You see, Laurels are supposed to not only be experts in doing the art and/or science they’re known for, they’re supposed to be experts in the history of the art and/or science as well. How can I become that level of expert if my brain won’t hold on to the data?
I worry. I hesitate. And I wonder if it’s imposter syndrome rearing its ugly head or if this is a serious concern. Am I just doubting for no reason, or should I reconsider my path? I mean, maybe I’m not meant to be knowledgeable about the pretty things I make. Maybe I’m just meant to make them and that’s it.
Or maybe I’m just tired. It’s been a long day, so long that I’ve had entirely too much time to think. That’s always a dangerous thing for me.
Last weekend’s Arts and Sciences competition in a neighboring Barony went well, and tomorrow is the A&S competition for my own Barony. I have mixed feelings about it.

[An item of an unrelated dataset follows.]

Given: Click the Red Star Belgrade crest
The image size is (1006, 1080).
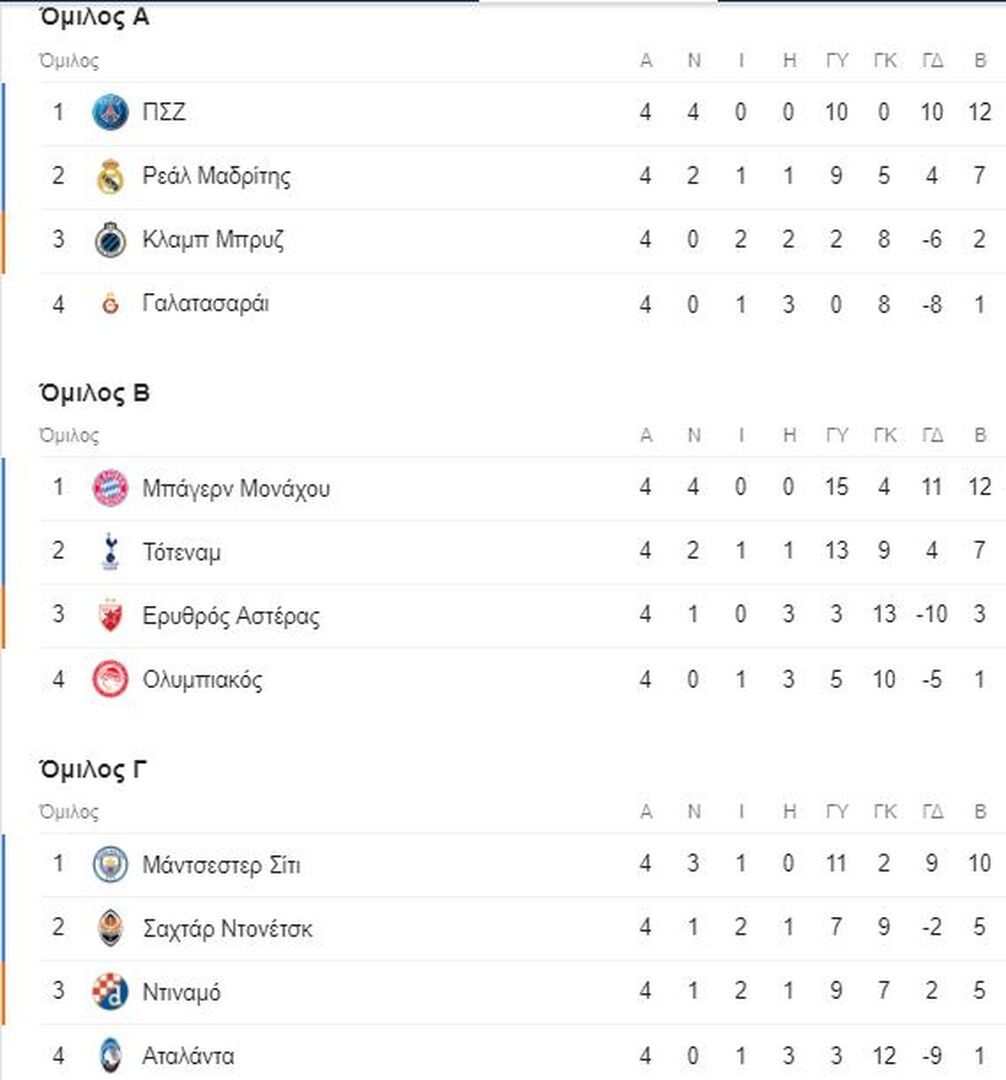Looking at the screenshot, I should click(110, 615).
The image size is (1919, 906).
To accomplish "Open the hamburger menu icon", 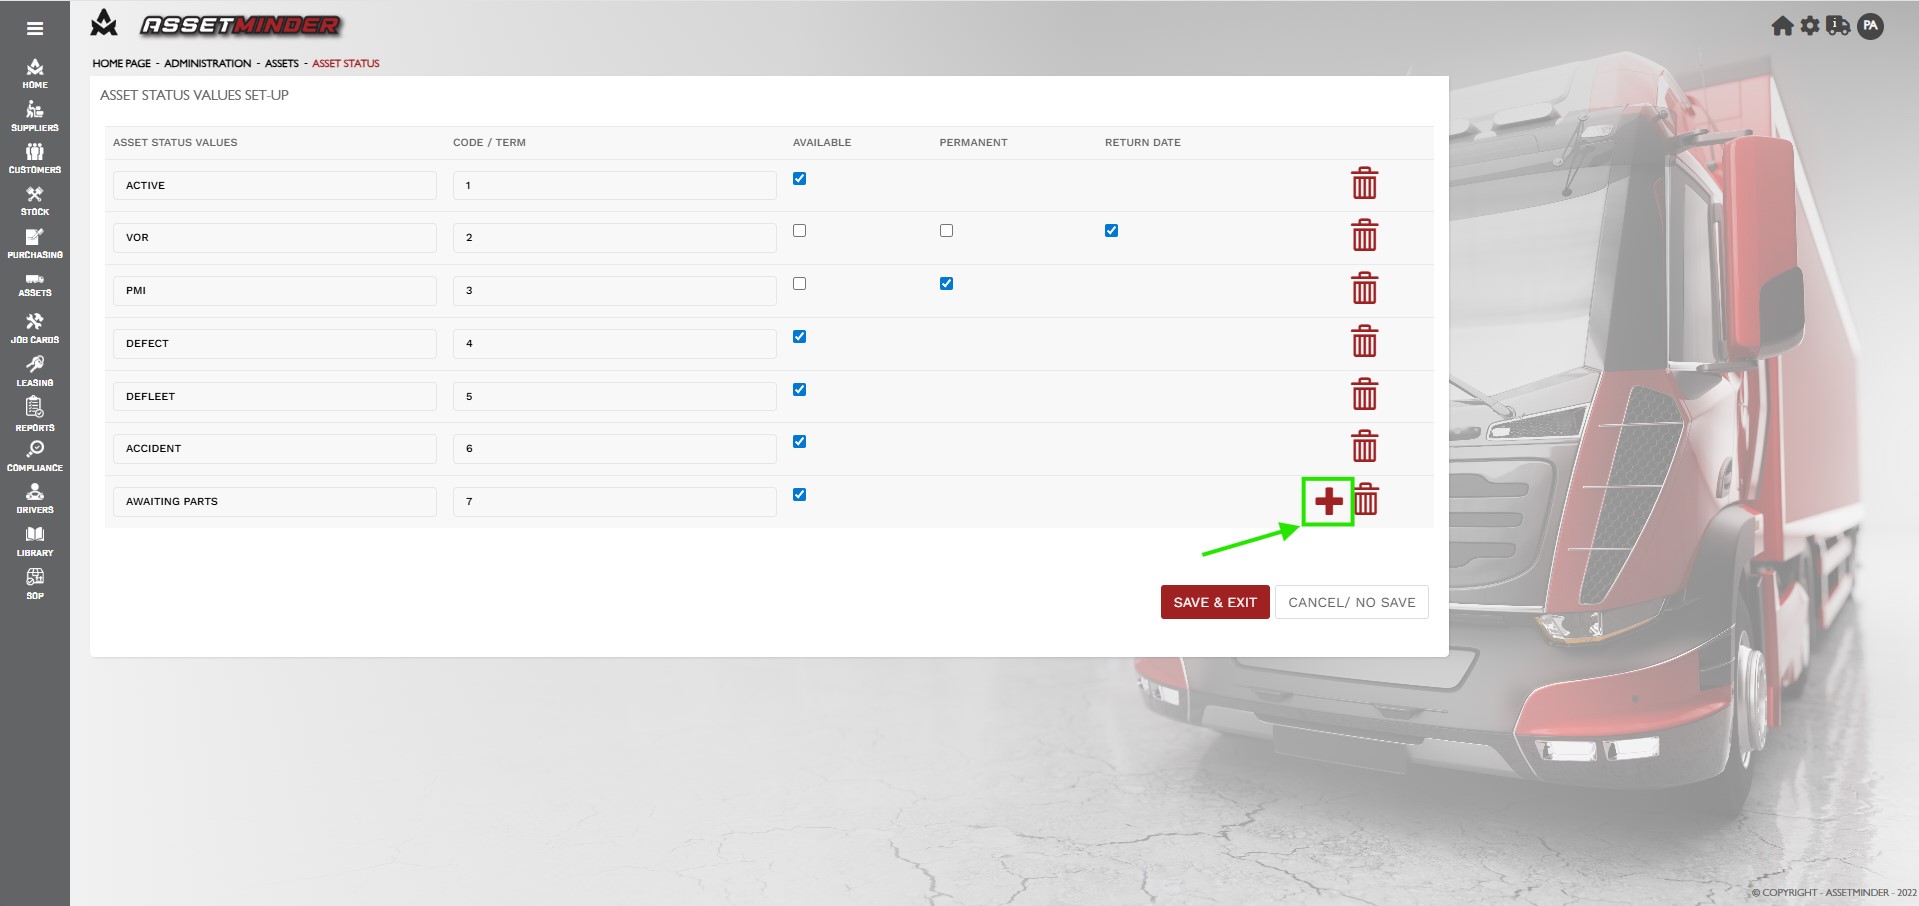I will pyautogui.click(x=35, y=29).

Last year was a disaster. A fiasco. A veritable shit show. I entered two pieces and was supposed to be judged by three people for each piece. This did not happen, largely because not enough judges were acquired for the event. For one item they press-ganged a judge at the last minute, because I complained to our Seneschal about the lack of judging (and because one of the judges who was supposed to judge it, who specifically told me she would be back to judge it, wandered off to judge something else and never came back). It was a miserable day spent at a table waiting to discuss my pieces with the judges, and I was so upset at having a terrible experience with A&S competition–my first experience entering in A&S–that I got stupid drunk that night and ended up vomiting Cheetos all over the side of the car and my Italian Renaissance dress. (Many, many thanks to my wonderful husband who cleaned all that mess up while I took a cold shower to sober up a bit.) I even sent a politely-worded but still quite blunt email to our Baron and Baroness about how awful the whole experience was, and how as a novice entering for the first time I hoped this experience wouldn’t sour me to A&S as a whole.
I had a much better time of it at the neighboring Barony’s A&S the following weekend (last year the events were on back to back weekends as well, but in reverse order compared to this year). Enough that I was willing to consider entering in an A&S again, but not so much that I was willing to enter into the Kingdom-level competition. No way.
This year? This year I’m entering just one piece for the local A&S, but I’m confident enough to try to enter it in Kingdom later in the year–possibly even multiple entries, depending on how quickly I can make it through my current backlog of projects.
I’m still apprehensive about tomorrow though. I mean, I know different people are running the competition, and knowing who’s running it makes me feel a tad bit more at ease about my likelihood of being judged appropriately, but last year’s competition still has left a vile taste in my mouth. (And no, it’s not the memories of the regurgitated Cheetos.)
I need to get cracking on the paper for it tonight or tomorrow morning (in true AJ style, I’ll be cramming at the last minute lol I hate writing papers), though I think this year they’re not being sticklers for full documentation. I think they’re taking a page from our neighboring Barony and letting entrants that aren’t going for Champion do minimal documentation. If that’s the case, I should be good to go for the most part, just some minor tweaks.